You are forgetting that Uncle Sam gets $33 of that $95.


----------



## glycerine (Aug 1, 2011)

sbell111 said:


> fernhills said:
> 
> 
> > Only spend what you earned. I only sold one pen for $95 in July. Soooo i got $95 dollars to spend. I will probably spend about $40 of it, carry the rest over till next month. One trick is try to make things that you do not have to buy kits for, just wood that you have had for a long time. Over the long term doing it this way gives you a pool of cash for your addiction. Earn some, only spend half, it works.. Carl
> ...


 
What Uncle Sam doesn't know, won't hurt him!


----------



## BlackPearl (Aug 1, 2011)

fernhills said:


> Only spend what you earned.



Where is the fun in that??


----------



## BlackPearl (Aug 1, 2011)

Frank Nemke sr. said:


> If most men offered to giveup beer so they could spend "that money" for kits, they would have more kits than they could turn.   Then everytime a friend comes over ask him to bring a 6 pk



Since I still have 5 bottles out of a six pack my son brought when he came to dinner in 2008 (he drank the one) it would not get me much and I can not remember the last time someone "came over" yeah I can we had a party in June of 2001.


----------



## underdog (Aug 1, 2011)

You still have 5 bottles of something from 2008? :bulgy-eyes:

Isn't it skunked by now?


----------



## firewhatfire (Aug 1, 2011)

Take the 50 and buy her a massage and tell you were thinking about her. That you can wait till next month to get a few pen parts.  I bet you get your money's worth that month and maybe a few pen parts in return.

TASK REQUIREMENTS:
Can you resume the forum thread about budgeting for pen kits, carrying it on after its last post?

EXTRACTED RECORDS:
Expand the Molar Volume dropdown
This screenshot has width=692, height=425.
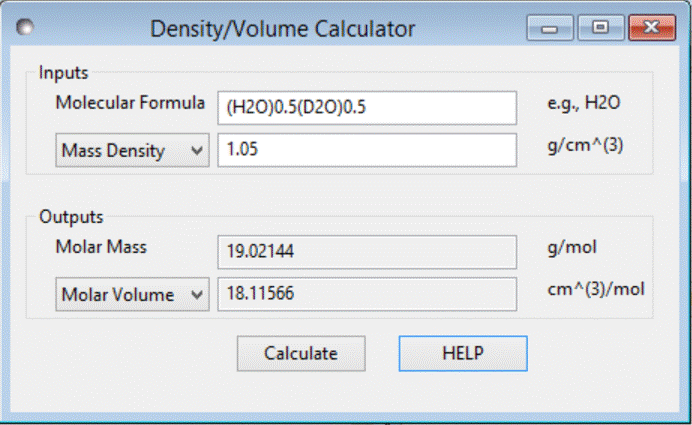pos(131,294)
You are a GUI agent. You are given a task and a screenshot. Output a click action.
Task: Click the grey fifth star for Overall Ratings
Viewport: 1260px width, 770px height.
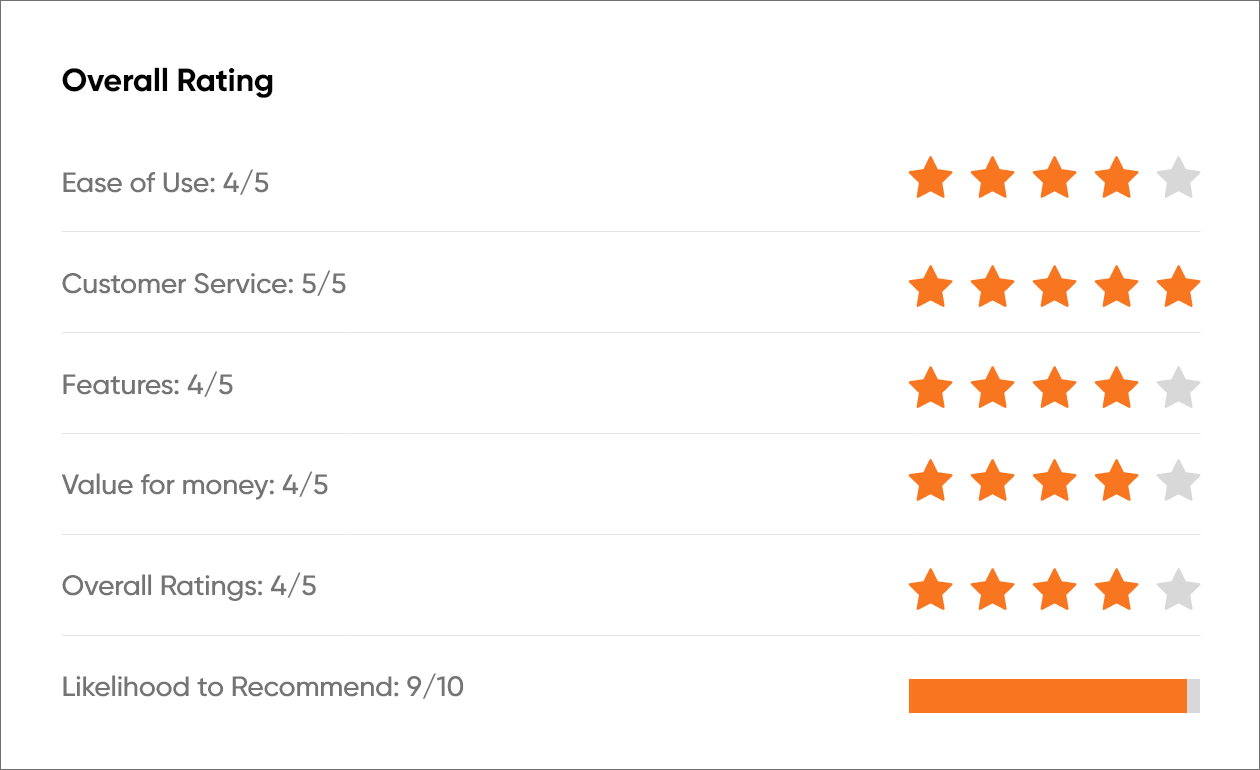(1178, 590)
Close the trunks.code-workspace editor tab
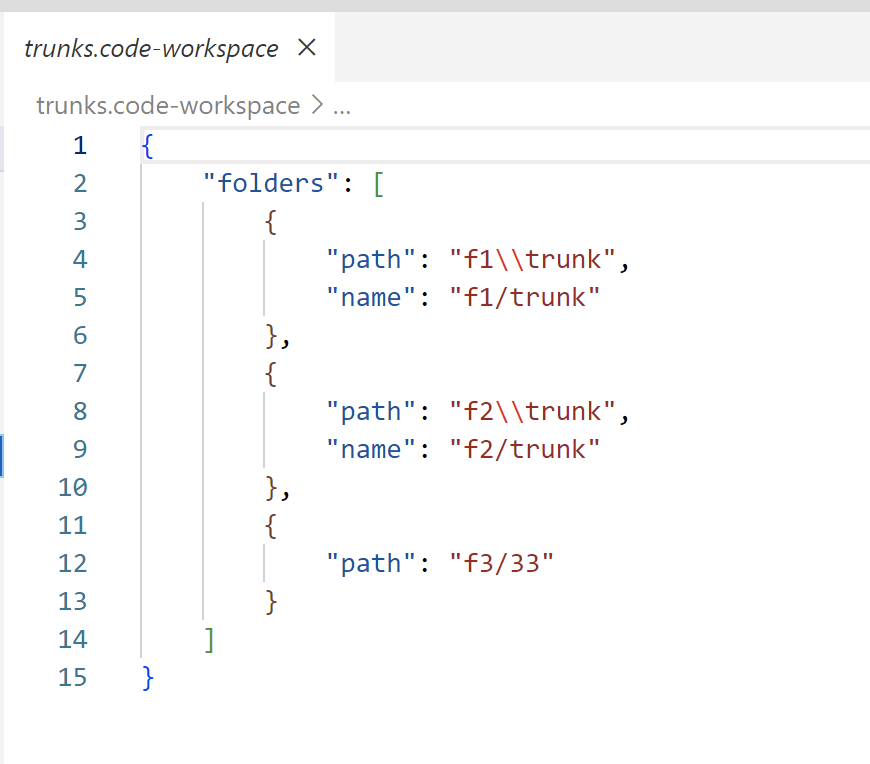 pyautogui.click(x=306, y=47)
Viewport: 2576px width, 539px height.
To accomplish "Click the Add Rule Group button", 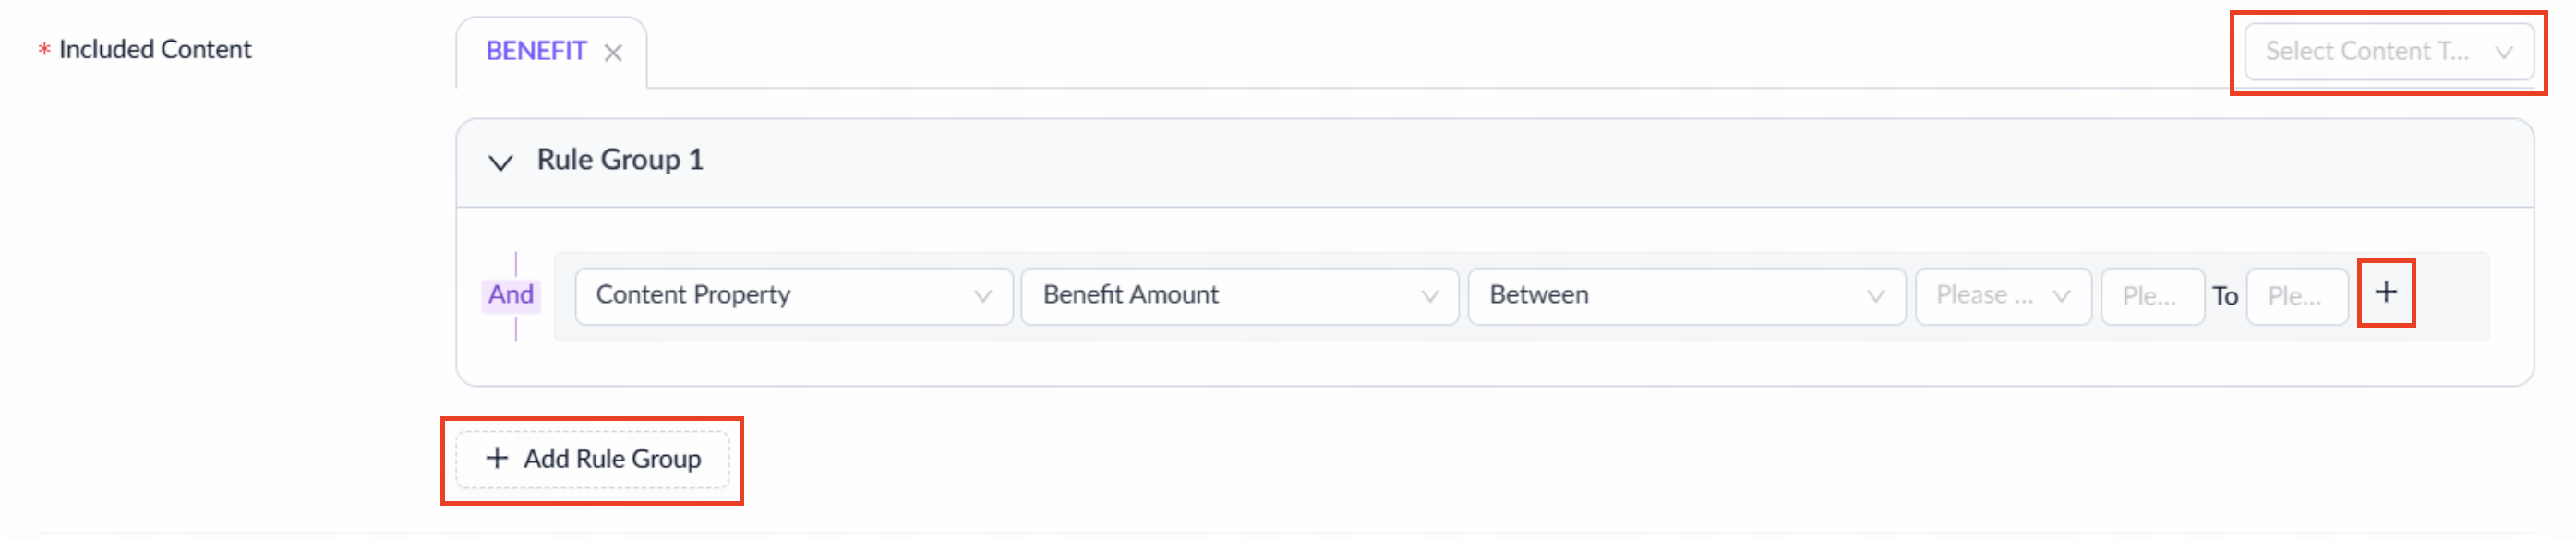I will [x=594, y=459].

FINAL RESULT:
----------



## navycop (Aug 1, 2011)

I would spend $45 on pen kits and bank $5.00 that way I would never be broke. And in 5 months you would have $75 to spend.


----------



## workinforwood (Aug 2, 2011)

I'd be pretty upset with only $50 to spend. Really a tough question, especially if that's my budget every month regardless if I turn the 50 into several hundred. I can't think of an answer, the question has me flustered.


----------



## sbell111 (Aug 2, 2011)

I think that this question assumes that the individual turns purely as a hobby and also has other interests.  Certainly, it is moot for anyone who sells pens that he turns as most people would finance additional pens from pen sales.  

I surmise that the individual must have other interests because $50 discretionary spending for an entire month is really, really low.


----------



## Smitty37 (Aug 2, 2011)

*Hmmmm*

Since you can go over on shipping find someone who ships free calculate the shipping you'd otherwise pay and add that to each order.  Should get you about 10% - 15% more stuff.

Actually where you buy is probably as important as what you buy.  All prices are not the same.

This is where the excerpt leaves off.